Stored data entries:
▼▼▼

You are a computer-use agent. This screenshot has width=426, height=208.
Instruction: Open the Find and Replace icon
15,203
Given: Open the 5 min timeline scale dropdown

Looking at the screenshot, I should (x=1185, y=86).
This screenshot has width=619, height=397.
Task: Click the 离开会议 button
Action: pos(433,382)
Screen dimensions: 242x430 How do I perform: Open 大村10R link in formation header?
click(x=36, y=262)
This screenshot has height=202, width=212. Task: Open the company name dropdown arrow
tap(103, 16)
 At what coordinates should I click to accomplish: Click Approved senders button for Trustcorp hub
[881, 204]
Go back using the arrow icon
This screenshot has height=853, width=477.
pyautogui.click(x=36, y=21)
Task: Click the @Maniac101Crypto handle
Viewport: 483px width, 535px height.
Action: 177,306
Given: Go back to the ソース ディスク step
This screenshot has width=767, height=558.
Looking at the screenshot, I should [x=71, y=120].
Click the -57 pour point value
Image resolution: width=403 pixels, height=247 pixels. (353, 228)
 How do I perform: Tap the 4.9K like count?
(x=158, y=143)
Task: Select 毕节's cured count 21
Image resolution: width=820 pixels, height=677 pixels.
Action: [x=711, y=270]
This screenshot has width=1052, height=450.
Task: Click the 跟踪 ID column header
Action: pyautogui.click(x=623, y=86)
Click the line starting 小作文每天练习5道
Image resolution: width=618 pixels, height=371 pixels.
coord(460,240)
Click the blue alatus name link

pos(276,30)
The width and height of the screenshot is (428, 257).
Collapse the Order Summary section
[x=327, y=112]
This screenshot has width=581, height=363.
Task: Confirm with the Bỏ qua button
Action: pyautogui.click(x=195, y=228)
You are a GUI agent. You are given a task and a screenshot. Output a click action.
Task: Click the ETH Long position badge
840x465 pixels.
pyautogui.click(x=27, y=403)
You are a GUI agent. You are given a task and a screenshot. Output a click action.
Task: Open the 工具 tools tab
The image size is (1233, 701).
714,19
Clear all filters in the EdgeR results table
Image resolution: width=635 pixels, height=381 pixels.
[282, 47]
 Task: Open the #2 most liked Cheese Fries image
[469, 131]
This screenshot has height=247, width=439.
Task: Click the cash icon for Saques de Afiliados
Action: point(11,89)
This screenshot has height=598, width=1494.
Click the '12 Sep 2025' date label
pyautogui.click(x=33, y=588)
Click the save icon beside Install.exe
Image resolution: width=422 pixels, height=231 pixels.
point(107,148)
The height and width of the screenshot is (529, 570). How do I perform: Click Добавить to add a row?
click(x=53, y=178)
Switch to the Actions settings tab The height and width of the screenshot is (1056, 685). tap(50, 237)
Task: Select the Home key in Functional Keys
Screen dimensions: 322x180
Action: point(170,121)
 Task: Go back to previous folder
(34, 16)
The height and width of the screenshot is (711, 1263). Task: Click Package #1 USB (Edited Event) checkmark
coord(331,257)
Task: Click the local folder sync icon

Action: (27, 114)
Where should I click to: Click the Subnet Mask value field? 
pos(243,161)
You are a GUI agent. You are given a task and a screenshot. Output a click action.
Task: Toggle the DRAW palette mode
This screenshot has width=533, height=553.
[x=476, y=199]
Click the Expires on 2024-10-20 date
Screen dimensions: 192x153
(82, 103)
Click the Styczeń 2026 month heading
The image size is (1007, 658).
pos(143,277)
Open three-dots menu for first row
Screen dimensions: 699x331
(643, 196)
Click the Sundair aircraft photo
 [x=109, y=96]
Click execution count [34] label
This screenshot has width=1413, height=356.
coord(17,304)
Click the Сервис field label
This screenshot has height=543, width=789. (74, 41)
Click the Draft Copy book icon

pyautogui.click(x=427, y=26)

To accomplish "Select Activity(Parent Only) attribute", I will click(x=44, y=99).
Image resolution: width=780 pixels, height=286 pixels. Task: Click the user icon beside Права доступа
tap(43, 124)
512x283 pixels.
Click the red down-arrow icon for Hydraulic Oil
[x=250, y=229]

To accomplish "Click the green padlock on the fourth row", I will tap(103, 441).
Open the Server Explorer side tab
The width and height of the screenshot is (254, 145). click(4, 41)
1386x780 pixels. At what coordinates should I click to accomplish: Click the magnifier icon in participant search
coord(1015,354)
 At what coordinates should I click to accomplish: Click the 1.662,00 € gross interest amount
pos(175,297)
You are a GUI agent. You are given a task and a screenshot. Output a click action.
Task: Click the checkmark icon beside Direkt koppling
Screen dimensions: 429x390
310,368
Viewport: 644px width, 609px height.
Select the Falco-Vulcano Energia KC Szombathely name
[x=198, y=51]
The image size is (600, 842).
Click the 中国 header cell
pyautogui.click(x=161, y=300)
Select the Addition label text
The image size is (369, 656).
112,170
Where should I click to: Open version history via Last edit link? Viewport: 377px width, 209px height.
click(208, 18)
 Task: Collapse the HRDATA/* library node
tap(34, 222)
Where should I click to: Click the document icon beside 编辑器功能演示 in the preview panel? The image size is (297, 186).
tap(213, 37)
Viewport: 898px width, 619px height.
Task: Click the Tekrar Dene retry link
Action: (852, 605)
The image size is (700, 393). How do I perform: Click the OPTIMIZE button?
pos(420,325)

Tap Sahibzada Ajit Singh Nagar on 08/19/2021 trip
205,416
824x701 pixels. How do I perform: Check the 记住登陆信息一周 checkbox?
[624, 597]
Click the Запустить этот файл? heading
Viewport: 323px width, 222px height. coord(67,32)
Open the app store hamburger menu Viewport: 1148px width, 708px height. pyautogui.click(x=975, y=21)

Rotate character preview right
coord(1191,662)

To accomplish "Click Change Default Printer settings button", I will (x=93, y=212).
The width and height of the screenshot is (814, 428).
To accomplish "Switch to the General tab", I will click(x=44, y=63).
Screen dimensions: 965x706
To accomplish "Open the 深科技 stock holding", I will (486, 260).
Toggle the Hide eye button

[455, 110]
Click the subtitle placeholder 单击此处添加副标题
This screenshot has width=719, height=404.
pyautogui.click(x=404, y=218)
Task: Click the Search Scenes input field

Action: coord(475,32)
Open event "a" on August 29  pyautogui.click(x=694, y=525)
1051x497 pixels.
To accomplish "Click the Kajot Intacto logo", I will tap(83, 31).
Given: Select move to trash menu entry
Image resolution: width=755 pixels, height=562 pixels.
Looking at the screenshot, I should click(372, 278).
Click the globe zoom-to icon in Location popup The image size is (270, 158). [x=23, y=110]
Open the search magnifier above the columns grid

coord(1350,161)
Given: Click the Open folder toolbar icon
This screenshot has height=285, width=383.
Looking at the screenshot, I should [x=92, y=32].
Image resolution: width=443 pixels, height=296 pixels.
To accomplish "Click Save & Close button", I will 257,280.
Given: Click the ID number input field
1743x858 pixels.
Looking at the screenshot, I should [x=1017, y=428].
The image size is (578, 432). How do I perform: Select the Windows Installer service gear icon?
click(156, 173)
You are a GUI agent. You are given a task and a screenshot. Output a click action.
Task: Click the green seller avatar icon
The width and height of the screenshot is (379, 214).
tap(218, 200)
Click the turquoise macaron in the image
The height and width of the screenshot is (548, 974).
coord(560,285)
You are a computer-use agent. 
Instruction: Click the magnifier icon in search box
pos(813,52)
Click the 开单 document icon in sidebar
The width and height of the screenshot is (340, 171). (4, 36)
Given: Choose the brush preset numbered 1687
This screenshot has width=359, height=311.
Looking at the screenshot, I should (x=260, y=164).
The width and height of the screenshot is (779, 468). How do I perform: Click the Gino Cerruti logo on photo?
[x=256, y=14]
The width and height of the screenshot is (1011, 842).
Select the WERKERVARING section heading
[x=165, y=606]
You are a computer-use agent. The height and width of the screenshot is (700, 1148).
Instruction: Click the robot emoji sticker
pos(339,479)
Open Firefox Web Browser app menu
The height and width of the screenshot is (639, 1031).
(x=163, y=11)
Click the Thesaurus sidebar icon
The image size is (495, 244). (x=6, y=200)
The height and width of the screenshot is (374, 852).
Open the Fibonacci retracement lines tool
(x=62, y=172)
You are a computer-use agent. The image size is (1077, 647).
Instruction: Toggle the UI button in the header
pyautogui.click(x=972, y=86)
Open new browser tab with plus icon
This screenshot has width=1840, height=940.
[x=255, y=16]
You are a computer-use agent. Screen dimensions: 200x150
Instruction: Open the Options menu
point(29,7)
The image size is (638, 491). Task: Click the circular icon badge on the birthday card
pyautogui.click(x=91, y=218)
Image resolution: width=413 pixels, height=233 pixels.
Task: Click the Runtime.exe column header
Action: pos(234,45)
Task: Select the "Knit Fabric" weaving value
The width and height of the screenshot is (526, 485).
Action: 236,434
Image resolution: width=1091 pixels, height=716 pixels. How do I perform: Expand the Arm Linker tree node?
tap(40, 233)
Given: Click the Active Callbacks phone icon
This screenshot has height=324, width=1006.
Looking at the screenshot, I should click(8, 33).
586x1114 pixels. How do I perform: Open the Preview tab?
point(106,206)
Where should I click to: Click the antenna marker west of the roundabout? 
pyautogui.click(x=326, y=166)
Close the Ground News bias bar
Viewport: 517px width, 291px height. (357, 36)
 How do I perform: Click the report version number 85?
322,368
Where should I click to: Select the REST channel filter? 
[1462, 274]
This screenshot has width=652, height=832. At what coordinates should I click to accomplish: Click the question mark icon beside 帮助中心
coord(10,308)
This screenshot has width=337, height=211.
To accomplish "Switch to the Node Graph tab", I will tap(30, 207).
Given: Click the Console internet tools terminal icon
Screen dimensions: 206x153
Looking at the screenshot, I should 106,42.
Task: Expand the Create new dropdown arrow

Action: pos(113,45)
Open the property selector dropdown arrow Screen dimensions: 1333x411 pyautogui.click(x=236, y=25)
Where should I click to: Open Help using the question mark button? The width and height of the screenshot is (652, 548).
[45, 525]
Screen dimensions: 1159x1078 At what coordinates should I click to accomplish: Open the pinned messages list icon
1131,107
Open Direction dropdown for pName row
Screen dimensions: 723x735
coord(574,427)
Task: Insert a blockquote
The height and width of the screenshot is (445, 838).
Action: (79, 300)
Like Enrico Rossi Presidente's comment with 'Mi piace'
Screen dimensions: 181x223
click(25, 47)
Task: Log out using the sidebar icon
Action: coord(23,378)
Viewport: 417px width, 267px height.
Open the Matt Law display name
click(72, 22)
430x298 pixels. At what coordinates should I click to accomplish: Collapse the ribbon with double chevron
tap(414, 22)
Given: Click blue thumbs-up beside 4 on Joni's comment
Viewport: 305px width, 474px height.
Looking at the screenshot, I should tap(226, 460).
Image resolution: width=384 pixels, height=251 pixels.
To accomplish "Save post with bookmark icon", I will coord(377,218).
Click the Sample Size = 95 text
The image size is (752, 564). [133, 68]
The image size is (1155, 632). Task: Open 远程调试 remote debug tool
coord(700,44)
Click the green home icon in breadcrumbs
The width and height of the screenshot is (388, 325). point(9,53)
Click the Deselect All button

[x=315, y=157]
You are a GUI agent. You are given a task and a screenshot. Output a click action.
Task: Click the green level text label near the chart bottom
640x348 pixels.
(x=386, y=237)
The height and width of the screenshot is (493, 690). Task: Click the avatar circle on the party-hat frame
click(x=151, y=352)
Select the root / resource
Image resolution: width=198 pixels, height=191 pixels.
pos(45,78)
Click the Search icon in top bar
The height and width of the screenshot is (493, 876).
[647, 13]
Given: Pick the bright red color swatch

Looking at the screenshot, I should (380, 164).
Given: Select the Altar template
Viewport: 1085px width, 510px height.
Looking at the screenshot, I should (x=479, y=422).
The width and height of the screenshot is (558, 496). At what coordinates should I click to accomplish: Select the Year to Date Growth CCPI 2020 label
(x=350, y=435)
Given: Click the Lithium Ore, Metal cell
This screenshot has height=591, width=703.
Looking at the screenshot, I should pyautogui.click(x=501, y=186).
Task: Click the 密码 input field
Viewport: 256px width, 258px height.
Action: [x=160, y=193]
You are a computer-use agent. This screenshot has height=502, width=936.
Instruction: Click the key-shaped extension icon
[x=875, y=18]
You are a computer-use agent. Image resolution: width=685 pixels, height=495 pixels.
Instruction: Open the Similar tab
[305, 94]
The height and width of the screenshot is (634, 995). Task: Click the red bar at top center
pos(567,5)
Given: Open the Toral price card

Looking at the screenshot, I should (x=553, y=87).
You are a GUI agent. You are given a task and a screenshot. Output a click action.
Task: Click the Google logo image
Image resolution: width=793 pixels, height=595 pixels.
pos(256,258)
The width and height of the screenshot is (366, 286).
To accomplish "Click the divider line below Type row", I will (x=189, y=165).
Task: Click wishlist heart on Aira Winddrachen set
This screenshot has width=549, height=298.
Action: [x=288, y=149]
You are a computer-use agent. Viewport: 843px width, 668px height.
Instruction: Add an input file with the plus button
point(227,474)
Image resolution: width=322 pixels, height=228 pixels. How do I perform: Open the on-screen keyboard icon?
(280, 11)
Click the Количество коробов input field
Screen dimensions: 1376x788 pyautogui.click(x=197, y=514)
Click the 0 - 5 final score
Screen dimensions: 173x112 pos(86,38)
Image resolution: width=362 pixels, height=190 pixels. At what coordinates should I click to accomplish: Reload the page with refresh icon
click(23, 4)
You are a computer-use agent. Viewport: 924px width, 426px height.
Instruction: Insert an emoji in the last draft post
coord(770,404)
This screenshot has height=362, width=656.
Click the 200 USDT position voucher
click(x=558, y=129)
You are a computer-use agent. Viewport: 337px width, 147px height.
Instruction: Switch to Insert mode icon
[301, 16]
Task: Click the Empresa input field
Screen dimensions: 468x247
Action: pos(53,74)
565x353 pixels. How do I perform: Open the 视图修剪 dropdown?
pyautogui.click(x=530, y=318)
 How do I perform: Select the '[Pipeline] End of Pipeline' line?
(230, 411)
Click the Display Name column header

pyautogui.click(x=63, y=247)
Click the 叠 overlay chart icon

▲▲▲

Whenever a line of the records above contains the word "comment", it counts toward the total; give that total alone.

2